* _Source passage_
━━━━━━━━

A few years earlier I was living in Boston and was actually completely bored by the idea of going down to Southy, the notorious white neighborhood where no coloreds were allowed. But even five or six years earlier than that, while I was still in college, I attended a conference in Boston and walked over to a town called Somerville. At night. Alone. I had no idea about its reputation, but telling the story brought gasps of astonishment. When I actually lived in Boston, I regularly went to the Somerville movie theatre. Funny, it aways reminds me of Cypress Hill’s Jump Around. Anyway, back to Georgia.
This time around, given that I was already getting such warm welcomes in Atlanta, I decided to press my luck and head northeast to Forsyth County. Race folks know that this was the site of the book Black Like Me that was published the year I was born. So honey, I said, let’s go house hunting. Long story short we ended up in relatively new subdivisions around Cumming GA and couldn’t have felt a warmer reception by the [white] real estate agent showing us new and yet unbuilt homes. That was basically my experience for the three years we had our babies in Georgia. I lived in Cobb County, the home district of the infamous Newt Gingrich. In fact, the only racial static I ever got was from one or two Fulton County blackfolks who told me I was too uppity because my kids were born at Northside Hospital instead of Grady.
My Prerogative
Of course the South is complex, I couldn’t go into all of that here. Still, my point stands. It’s quite easy for me to cite any number of reasons and examples why race needn’t dominate society’s treatment of me, and a few examples in which it seemed to me to be the predominating reason why I was treated unsuspectedly well. Considering the descending expectations of racial amity these days, I will no doubt be accused of having ‘white privilege’. Consider the following amazingly racial chart.
This has the imprimatur of the National African American Museum in DC. I find it ridiculous beyond belief. Then again, it illustrates how racialized culture has become in weaker minds. I find this a direct consequence of American multiculturalism which now competes with the aims of a racially integrated pluralism which were the aims and purpose of the Civil Rights movement in this country which has benefited all Americans and inspired millions worldwide.
To transgress against the racializing of traits and virtues illustrated above is the natural consequence of me just being me. I don’t see how one can grow up in the West and not understand this description of culture. Culture is the nurture half of human existence. As social animals we will learn or perish. Those who decide to be counter-cultural and adopt an oppositional stance to this ‘whiteness’ are victims to the subversive agenda of the Wokies. It is ever ironic that the icons of black history are those who gained power and standing in America by expressing and personifying many of these traits and virtues.
Let the counter-culturalists have their communes. They’ll learn the hard way. Or as I said in another context:
Q: What would happen if white America decided they had enough of African American complaining?
A: Exactly what’s happening now. They’d overestimate the size and power of ‘white’ America and stew in their own idiot juices. Then they’d realize how hopeless it is to try and redefine America and bitch their way into ‘racially pure’ isolation, obscurity and self-pity.

━━━━━━━━

* _Source information_
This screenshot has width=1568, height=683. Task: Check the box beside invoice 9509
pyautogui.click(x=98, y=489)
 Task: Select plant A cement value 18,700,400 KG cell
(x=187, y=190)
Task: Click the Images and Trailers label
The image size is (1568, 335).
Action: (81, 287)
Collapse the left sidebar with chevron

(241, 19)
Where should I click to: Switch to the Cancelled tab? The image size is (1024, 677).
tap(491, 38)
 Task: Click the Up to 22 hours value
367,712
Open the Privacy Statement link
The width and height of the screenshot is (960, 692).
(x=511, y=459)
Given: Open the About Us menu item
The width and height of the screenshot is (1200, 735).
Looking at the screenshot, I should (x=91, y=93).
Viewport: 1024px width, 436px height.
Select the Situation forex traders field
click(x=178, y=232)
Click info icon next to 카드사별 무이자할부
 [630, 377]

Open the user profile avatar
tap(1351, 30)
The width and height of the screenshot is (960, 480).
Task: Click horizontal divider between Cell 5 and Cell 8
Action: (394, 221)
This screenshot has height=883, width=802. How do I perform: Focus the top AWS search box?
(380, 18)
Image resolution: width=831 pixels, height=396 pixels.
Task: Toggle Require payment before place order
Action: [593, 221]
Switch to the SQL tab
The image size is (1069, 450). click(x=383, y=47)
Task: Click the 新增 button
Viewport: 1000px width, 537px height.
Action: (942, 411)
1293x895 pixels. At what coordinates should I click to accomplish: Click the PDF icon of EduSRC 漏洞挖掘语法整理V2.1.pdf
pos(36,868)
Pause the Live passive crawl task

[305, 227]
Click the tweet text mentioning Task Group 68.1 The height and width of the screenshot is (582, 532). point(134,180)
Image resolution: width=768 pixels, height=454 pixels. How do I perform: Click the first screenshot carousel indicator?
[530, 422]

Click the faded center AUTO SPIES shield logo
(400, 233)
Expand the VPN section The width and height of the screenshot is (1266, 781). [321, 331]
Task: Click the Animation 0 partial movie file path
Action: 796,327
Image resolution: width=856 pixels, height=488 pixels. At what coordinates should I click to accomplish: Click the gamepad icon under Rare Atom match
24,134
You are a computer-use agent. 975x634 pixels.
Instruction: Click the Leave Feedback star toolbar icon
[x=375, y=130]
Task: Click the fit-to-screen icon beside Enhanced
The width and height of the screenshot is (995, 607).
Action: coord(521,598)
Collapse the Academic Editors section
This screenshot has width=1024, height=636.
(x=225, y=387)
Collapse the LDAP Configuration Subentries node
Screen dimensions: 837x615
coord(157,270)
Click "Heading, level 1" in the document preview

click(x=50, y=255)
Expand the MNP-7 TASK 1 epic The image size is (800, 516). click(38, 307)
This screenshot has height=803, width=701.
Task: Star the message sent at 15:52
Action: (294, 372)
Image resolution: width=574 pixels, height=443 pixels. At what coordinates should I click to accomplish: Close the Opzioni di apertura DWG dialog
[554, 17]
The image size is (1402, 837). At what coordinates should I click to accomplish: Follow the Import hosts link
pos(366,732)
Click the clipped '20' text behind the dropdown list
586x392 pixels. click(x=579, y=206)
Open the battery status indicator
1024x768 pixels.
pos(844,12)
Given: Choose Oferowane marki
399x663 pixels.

━━━━━━━━

In the passage on race, which county does the writer say they lived in during the years they had their babies in Georgia? The entries have no connection to the passage on race.

* _Exercise output_
Cobb County.